Luc Delfosse

Jusqu’à quand va-t-on supporter le Premier ministre d’Anvers ?

Luc Delfosse Auteur, journaliste

La fuite éperdue des damnés de la guerre a, au moins, un minuscule aspect positif : elle révèle au plus grand nombre, et plus sûrement que n’importe quel traité de politique, la vraie nature de ceux qui nous gouvernent.

Et lorsque cette crise humanitaire se conjugue avec de mauvais sondages – le pouvoir use impitoyablement , même les matamores- les derniers oripeaux tombent, révélant à ceux qui s’accrochaient encore à quelques illusions, la vérité. Nue et sidérante.

Ainsi en va-t-il de Bart De Wever et de ses lieutenants qui, apparemment en perte de vitesse et doublés par l’extrême droite -celle-là même qu’ils croyaient avoir asséchée aux dernières législatives- , multiplient les déclarations de Tartarin, exigent des barbelés aux frontières, agitent le spectre d’un « complot antigouvernemental » orchestré comme il se doit par « l’extrême gauche », réclame la révision de ces Traités internationaux qui font parfois la grandeur du genre humain. En l’occurrence: un homme égale un homme. A fortiori, un homme victime de la barbarie la plus abjecte.
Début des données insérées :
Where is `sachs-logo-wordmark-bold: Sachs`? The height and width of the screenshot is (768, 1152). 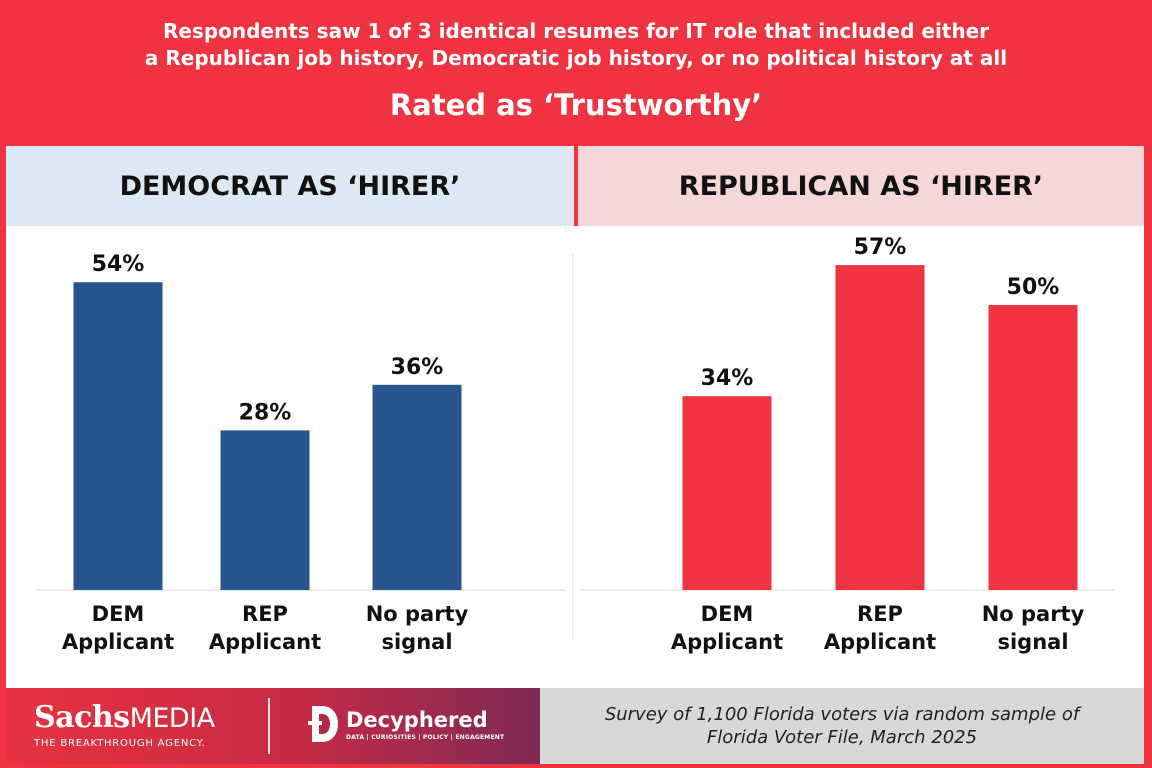
sachs-logo-wordmark-bold: Sachs is located at coordinates (82, 718).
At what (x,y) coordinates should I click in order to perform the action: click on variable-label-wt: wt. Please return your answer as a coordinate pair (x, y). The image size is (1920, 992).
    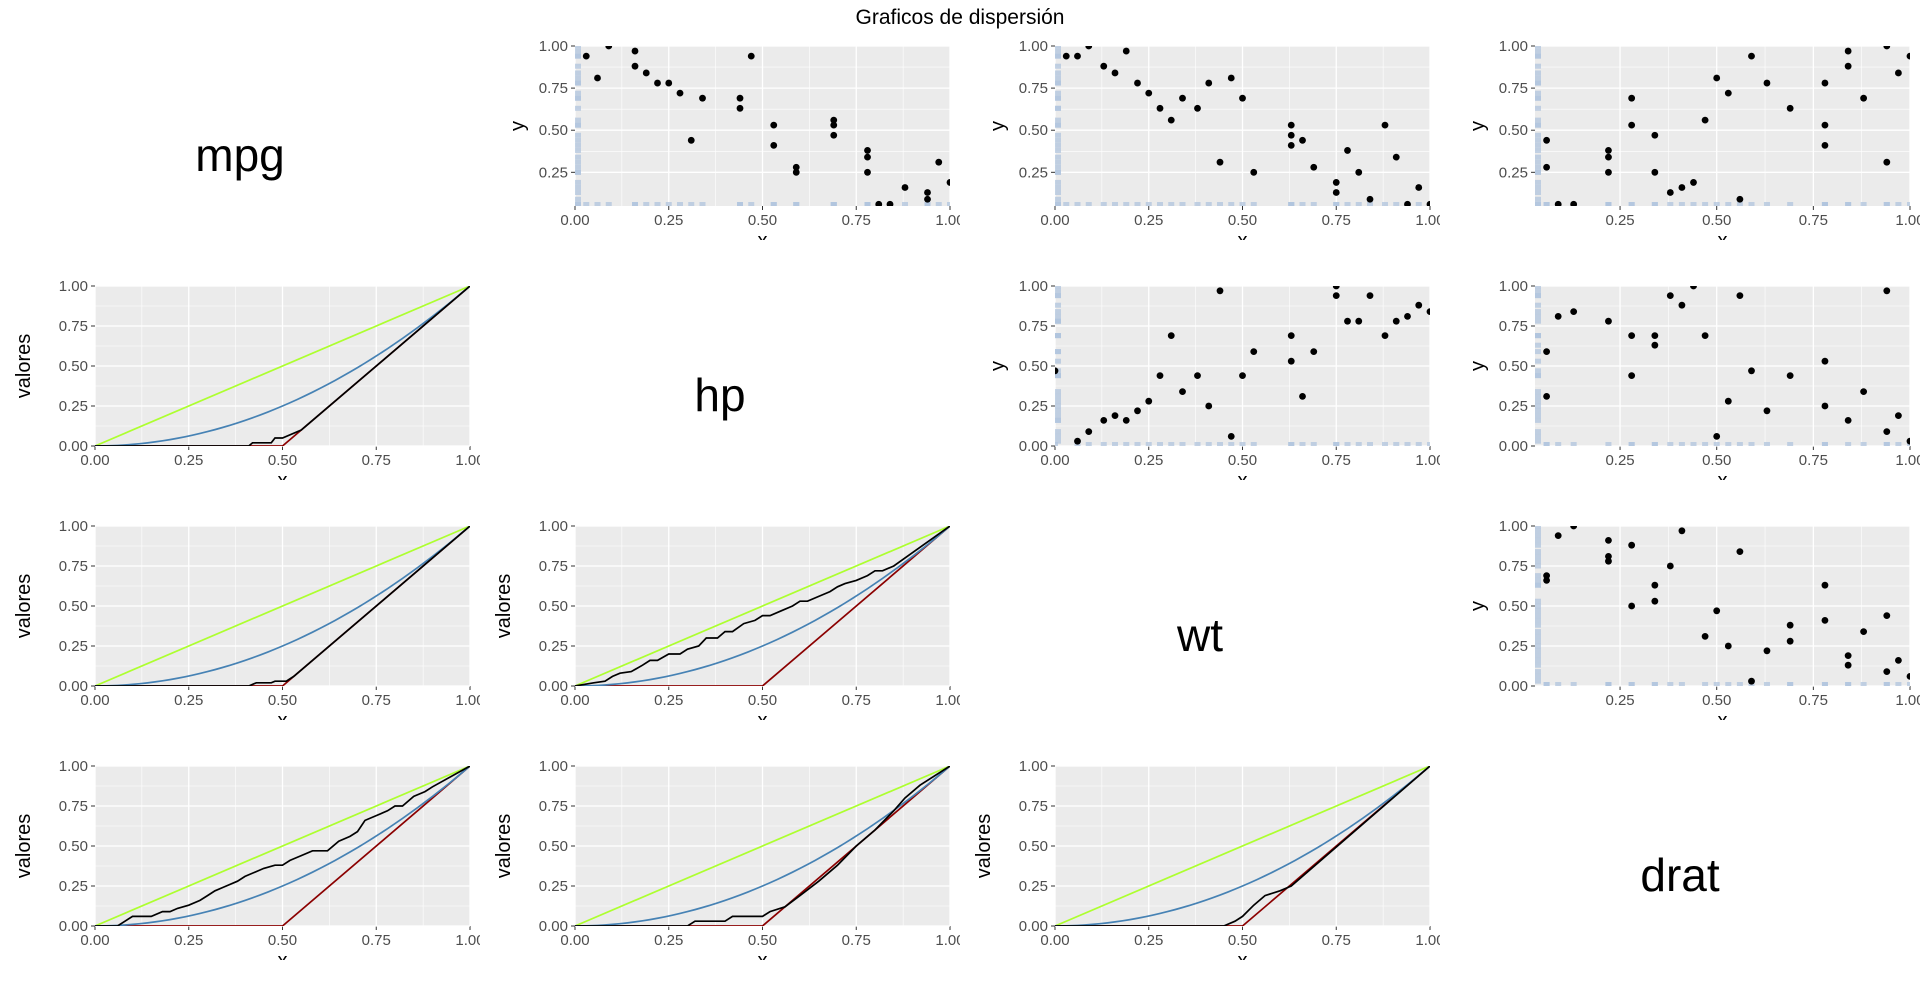
    Looking at the image, I should click on (1200, 635).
Dès lors, la question n’est évidemment pas « Jusqu’où BDW ira-t-il » , que posait, ce matin, un « quotidien de référence » francophone. Comme si ses journalistes, depuis des années, n’avaient pas sué sang et eau pour décrypter, analyser et commenter les déclarations la stratégie et le programme de la NVA.

Elio Di Rupo qui se sent tout à coup revivre, pose une question tout aussi (faussement) niaise: quand vont donc cesser ces « provocations quotidiennes » ? Jamais, Mr le président et vous le savez fort bien. Car au-delà des mots qui doivent faire mouche, au-delà des poses d’artilleur, De Wever et sa garde déroulent tout simplement un programme idéologique huilé comme un coucou suisse.
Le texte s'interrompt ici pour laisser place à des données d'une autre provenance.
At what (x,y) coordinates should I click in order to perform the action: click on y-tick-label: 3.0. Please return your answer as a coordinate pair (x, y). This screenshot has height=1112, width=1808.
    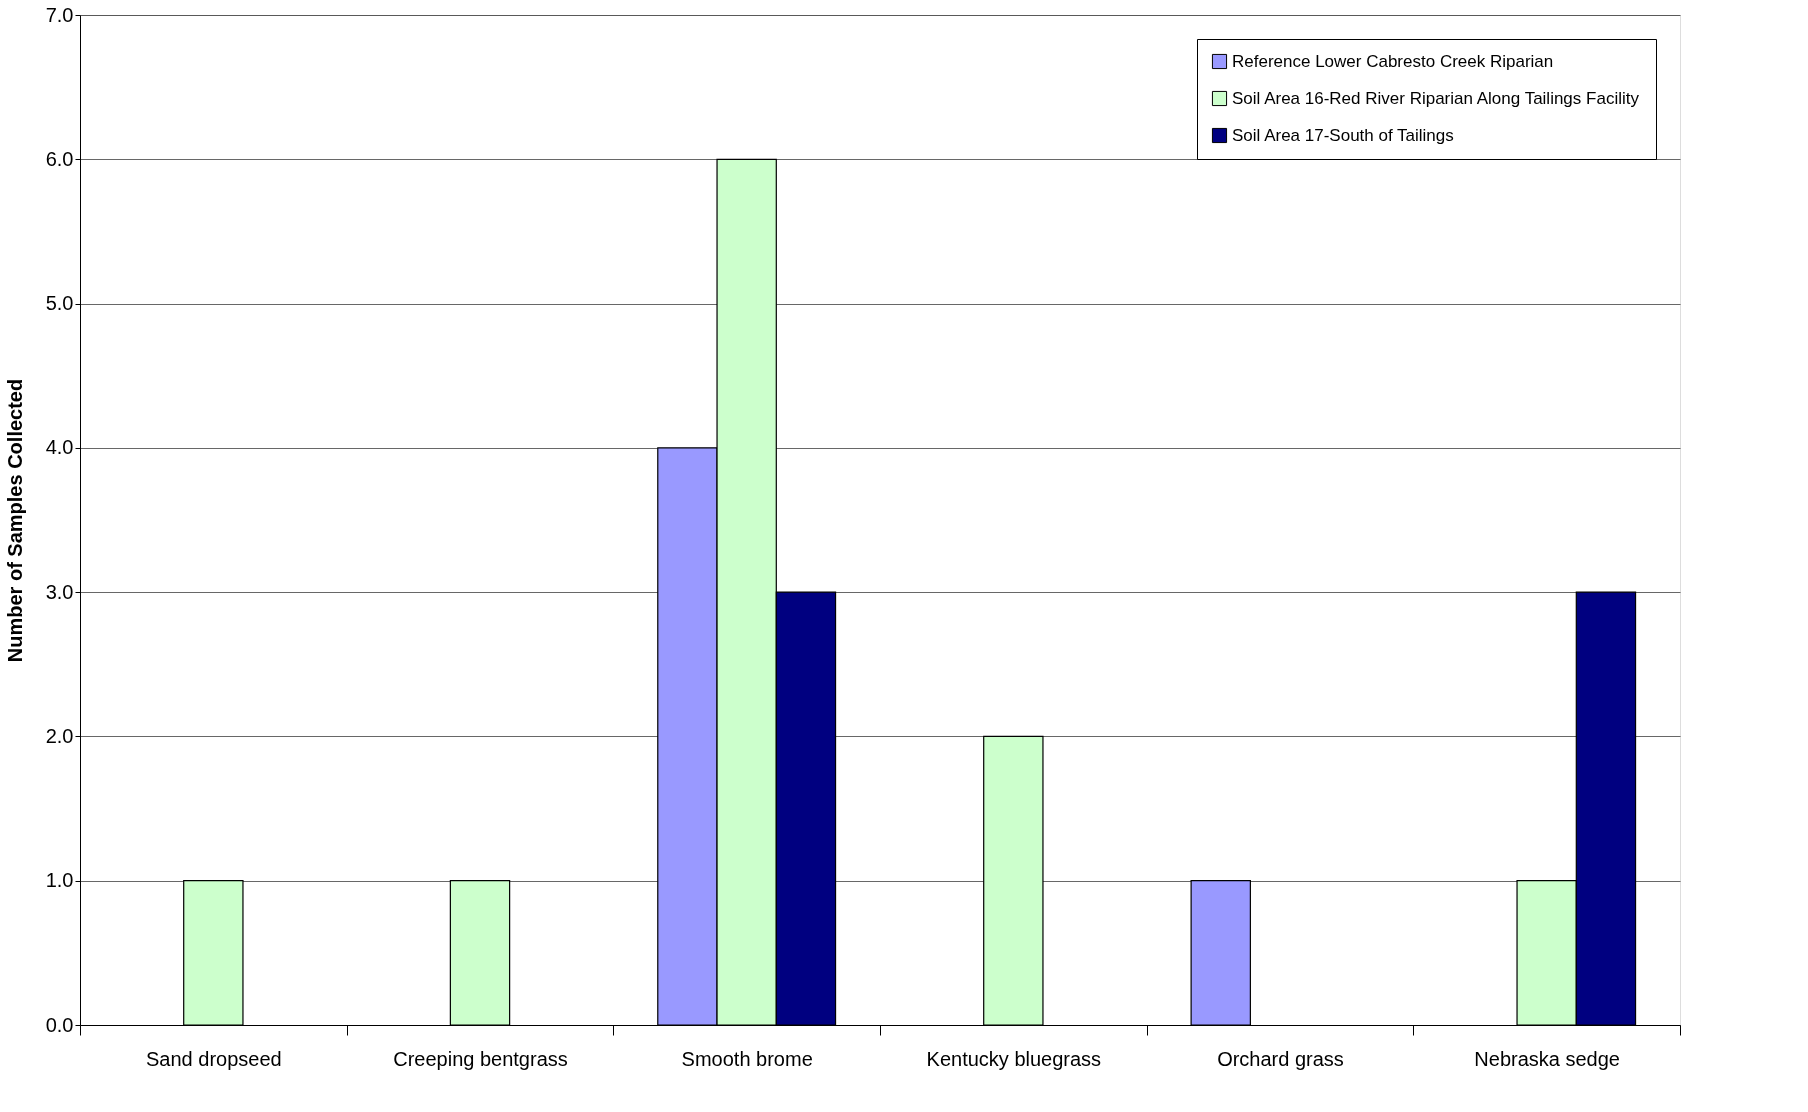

Jusqu’à quand le Premier ministre de Bruxelles et le MR qui jouent la carte de l’humanisme, accepteront-ils de composer avec le Premier ministre d’Anvers

Alors, cessons de tourner autour du pot et de pousser des cris de vieilles duchesses offensées. La question n’est pas : jusqu’où iront-ils mais jusqu’à quand les supporterons-nous? Et son corollaire politique: jusqu’à quand le Premier ministre de Bruxelles et le MR qui jouent la carte de l’humanisme, accepteront-ils de composer avec le Premier ministre d’Anvers et la NVA qui incarnent jusqu’à la caricature le courant néo-poujadiste qui submerge la vieille Europe? Car Mr De Wever n’est pas « simplement » le chef de file des indépendantistes flamands. Il est d’abord le porte-voix de ces nouveaux riches, de ces m’as-tu-vu arrogants, de ces frileux pour qui la solidarité est une injure à leur statut d égoïste patenté, sauf à exhiber à la télé des chèques (défiscalisés) pour leurs oeuvres de charité ?

Nationaliste? Quelle bonne blague ! BDW et son clan sont avant tout égocentriques, racrapotés et secs comme tous ces parvenus qui friment, se mirent et se la pètent de façon indécente de Budapest à Rome, Paris ou La Haie en inculquant à leurs femmes, leurs enfants, leurs sujets, leurs servantes, leurs chauffeurs, leurs députés et leurs clients que la loi du plus fort est d’essence divine. Bref, chacun pour soi et pour son compte en banque. Et Dieu pour tous, surtout pour les gueux. Qu’ils soient Wallons, Grecs, Syriens. Ou Flamands. De cette Flandre que l’on aime, qui réfléchit plus loin que le bout de ses prises de bénéfices, écrit, peint, met en scène, polémique, cultive la solidarité, rit de ses tics, nous provoque adorablement et aime à se mélanger.